Tentu saja destinasi-destinasi semacam ini akan menuai pro dan kontra, karena tujuan wisatawan mancanegara dan dalam negeri berwisata dengan mengunjungi berbagai tempat juga bermacam-macam. Ada yang sekadar mendapatkan tempat dengan lanksap Instagramable, ada yang sebagai wisata keluarga, ada juga yang melihat nilai atau nyawa dari sebuah tempat tersebut. Bahkan kehilangan nilai Ke-Indonesia-an itu sendiri.
Pembuatan tempat destinasi seharusnya tidak main-main, karena seharusnya kesan dan perasaan terkait tempat yang menjadi destinasi tujuan wisata benar-benar tersampaikan dengan baik.
Jangan sampai segala hal yang dilakukan untuk menarik wisatawan dengan membangun, Â merevitalisasi atau menambah 'hal baru' justru malah menghilangkan nilai dari tempat tersebut, seperti yang terjadi di Lembah Harau, Payakumbuh, Sumatera Barat.
Merapi Park memang ditujukan sebagai destinasi wisata keluarga yang memfokuskan edukasi strategis pada anak-anak sehingga mereka setidaknya bisa tahu dan mempelajari suasana di berbagai daerah luar Indonesia. Namun Merapi Park yang mengusung tema The World Landmark justru menghilangkan bangunan identitas dari Indonesia dan Merapi itu sendiri.
Sedangkan konsep inovasi ATM (amati, tiru, dan modifikasi) sepertinya kurang bekerja dengan baik untuk di Lembah Harau yang terkesan mengambil jalur cepat dan mudah saja.
Yang paling disayangkan adalah pembuatan bangunan ikonik dan kampung Eropa di Lembah Harau justru jelas-jelas menghilangkan nyawa dari Lembah Harau itu sendiri.
Lembah yang dijuluki sebagai Taman Yosemite-nya Indonesia sudah lahir dengan pesona yang alami yang menawan. Lembah hijau yang diapit dua tebing tinggi serta pesona air terjun yang terletak pada salah satu bukit tersebut sudah menjadi ruh tersendiri di Lembah Harau,
Hanya dengan meningkatkan pengelolaan yang baik, Lemah Harau sudah punya identitas keindahan yang luar biasa.
Apabila ingin dilakukan reformasi yang lebih pada pariwisata di Lembah Harau, seharusnya bagian yang perlu ditingkatkan adalah kemudahan aksesbilitas, pengelolaan yang baik, keramahan dari penduduk sekitar, serta keamanan ketika berwisata.
Terkait kedua belas destinasi Eropa tersebut sudah ada dengan pro dan kontra nya tersendiri dan masih banyak potensi pariwisata di Indonesia yang belum dikembangkan secara maksimal, baik dari pengelolaan akses hingga perawatannya.

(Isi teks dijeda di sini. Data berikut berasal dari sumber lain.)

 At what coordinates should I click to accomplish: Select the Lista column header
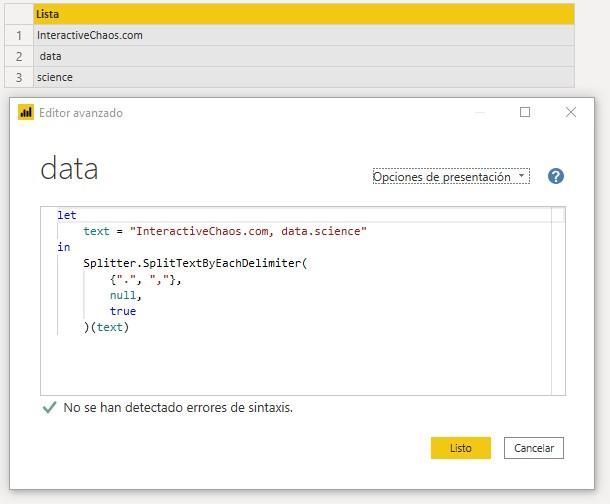pos(303,14)
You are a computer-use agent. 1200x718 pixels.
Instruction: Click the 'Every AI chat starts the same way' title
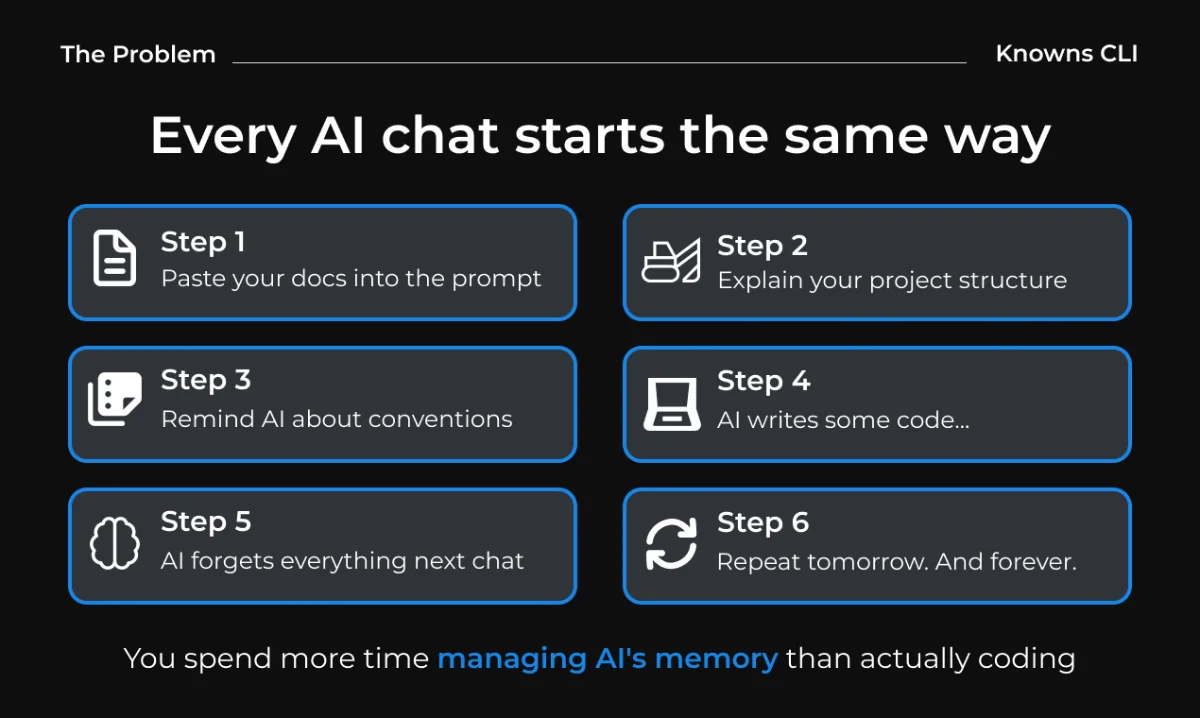600,136
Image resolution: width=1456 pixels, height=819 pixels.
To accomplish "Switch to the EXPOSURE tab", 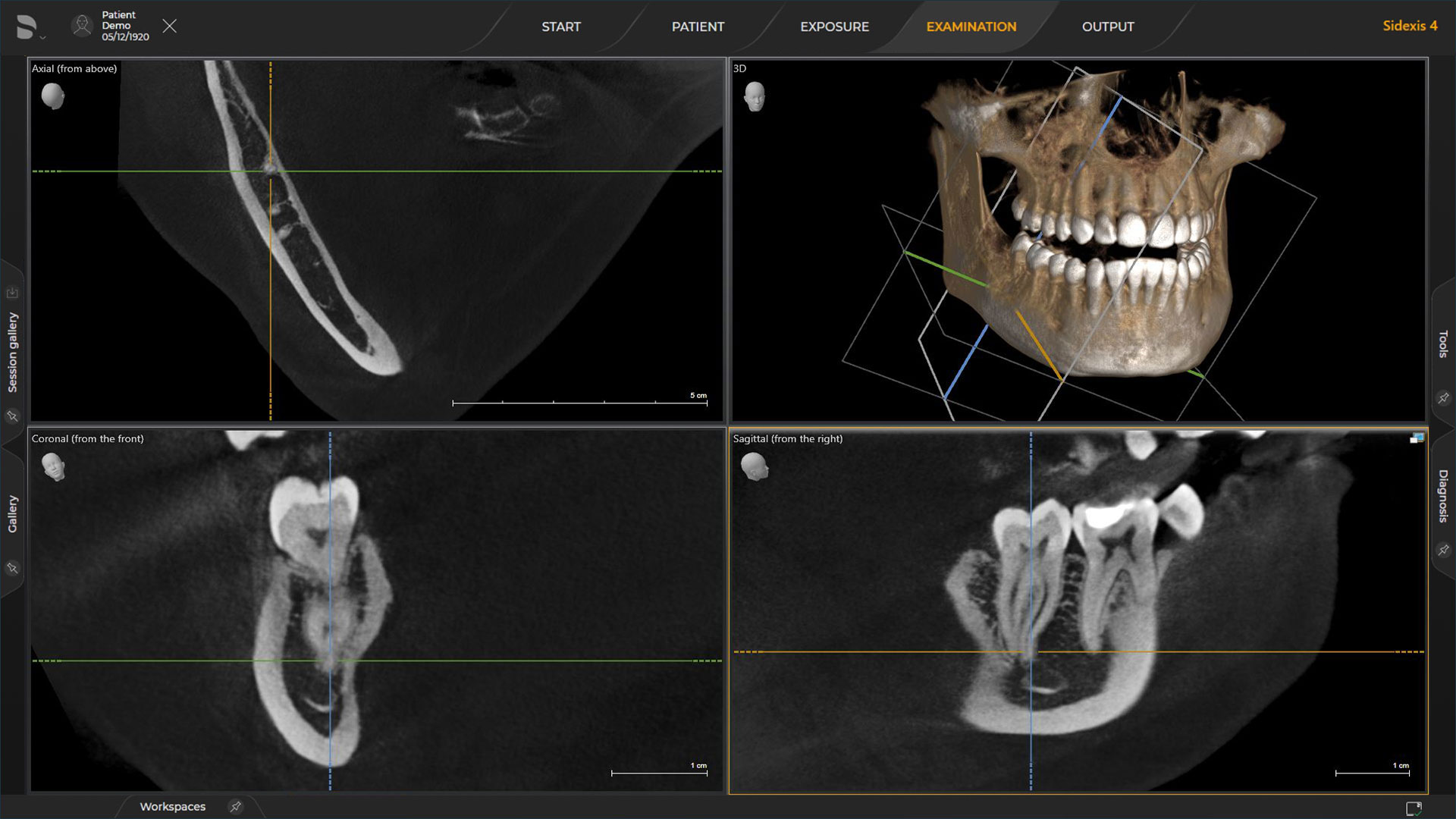I will [x=833, y=27].
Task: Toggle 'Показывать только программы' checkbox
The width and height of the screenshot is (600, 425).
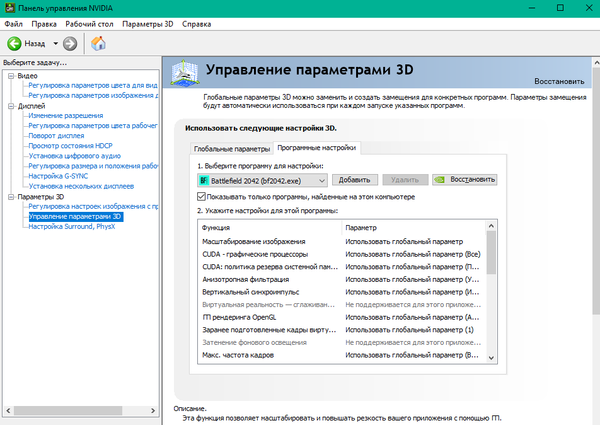Action: 201,197
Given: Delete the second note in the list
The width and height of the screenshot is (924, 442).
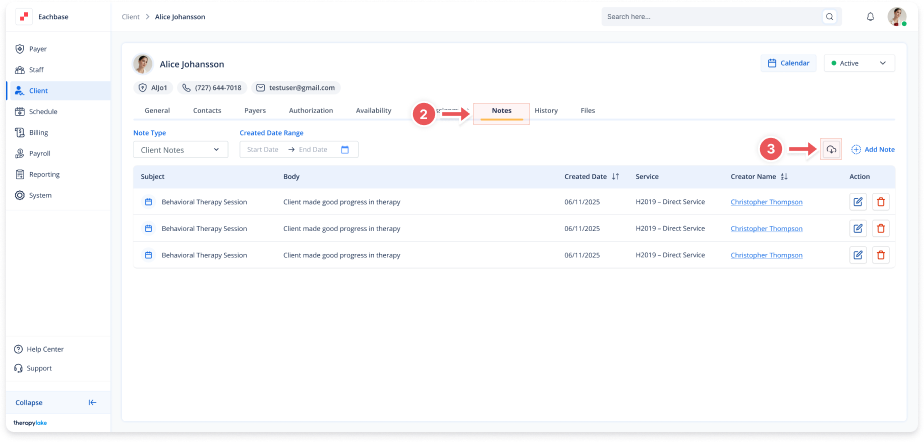Looking at the screenshot, I should pos(880,228).
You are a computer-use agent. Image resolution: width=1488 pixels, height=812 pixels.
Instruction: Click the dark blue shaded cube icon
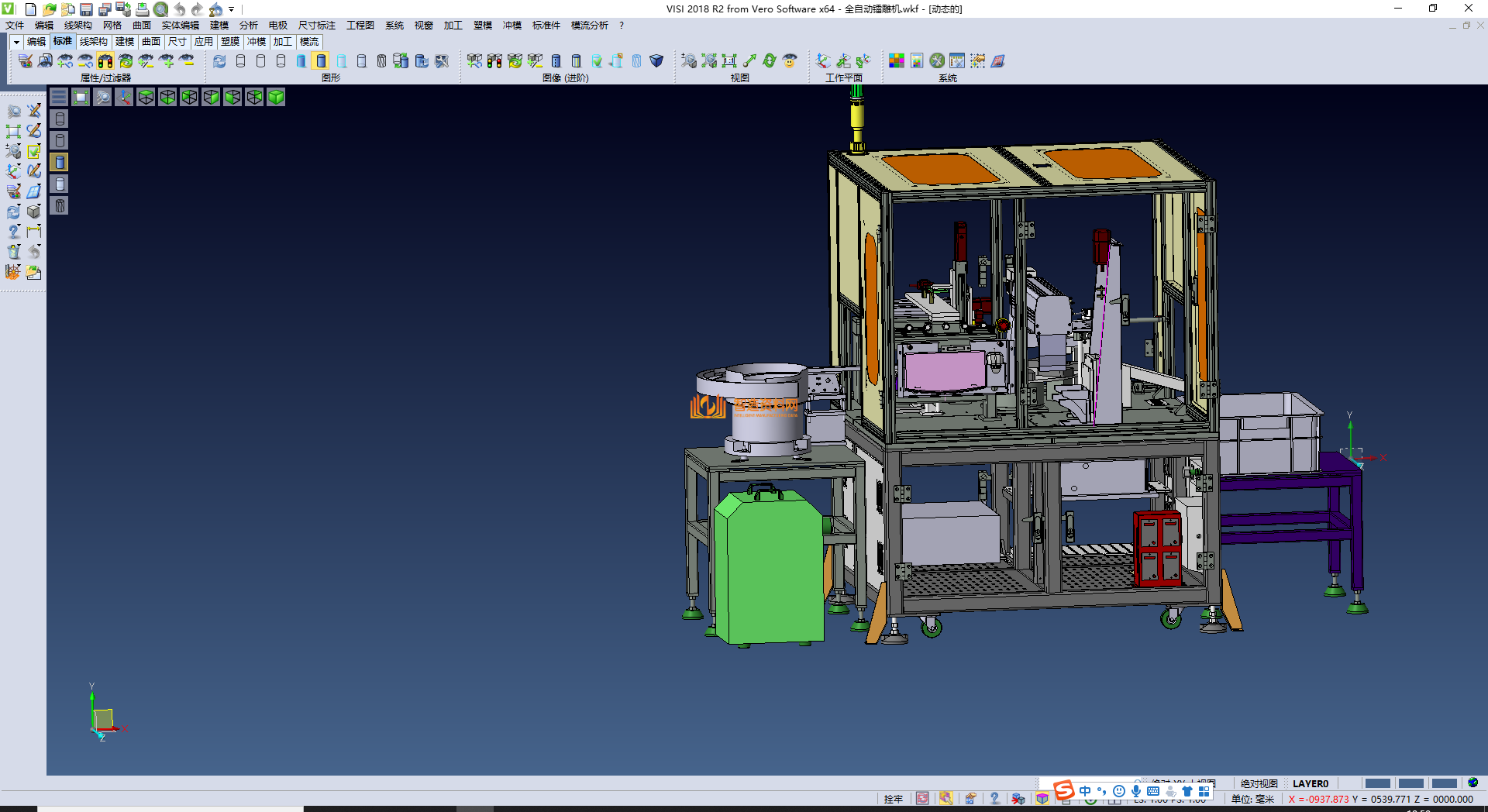[x=656, y=61]
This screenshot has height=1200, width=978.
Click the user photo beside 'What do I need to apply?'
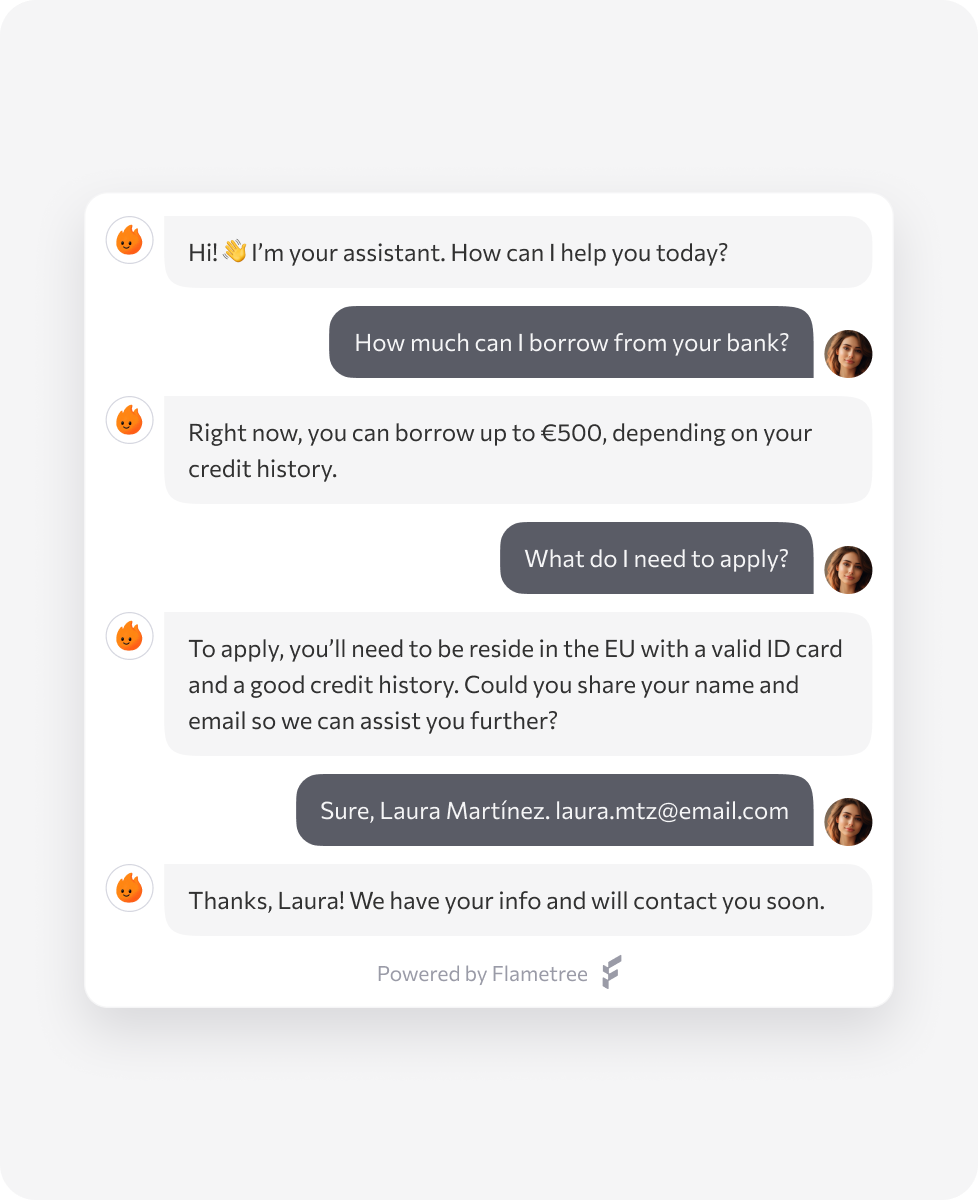pos(848,570)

Apabila hal ini bisa diwujudkan dengan perpaduan potensi wisata yang berlimpah dan daya cipta kreasi yang lebih menyegarkan tanpa harus kehilangan kita sebagai Indonesia. Maka sektor pariwisata di Indonesia menjadi ujung tombak kekuatan tersendiri.
Bagaimanapun juga pariwisata menjadi sebuah gerbang dimana orang di luar Indonesia bisa mengenal Indonesia yang super kaya dan super indah dengan nilai-nilai identitas yang sudah tertanam dan mengakar dengan sangat kuat baik dari manusianya maupun dari tempat-tempatnya.
Kita sebagai warga negara Indonesia, mempunyai identitas Indonesia, mempunyai nilai Indonesia, baik warga negaranya maupun destinasi wisatanya.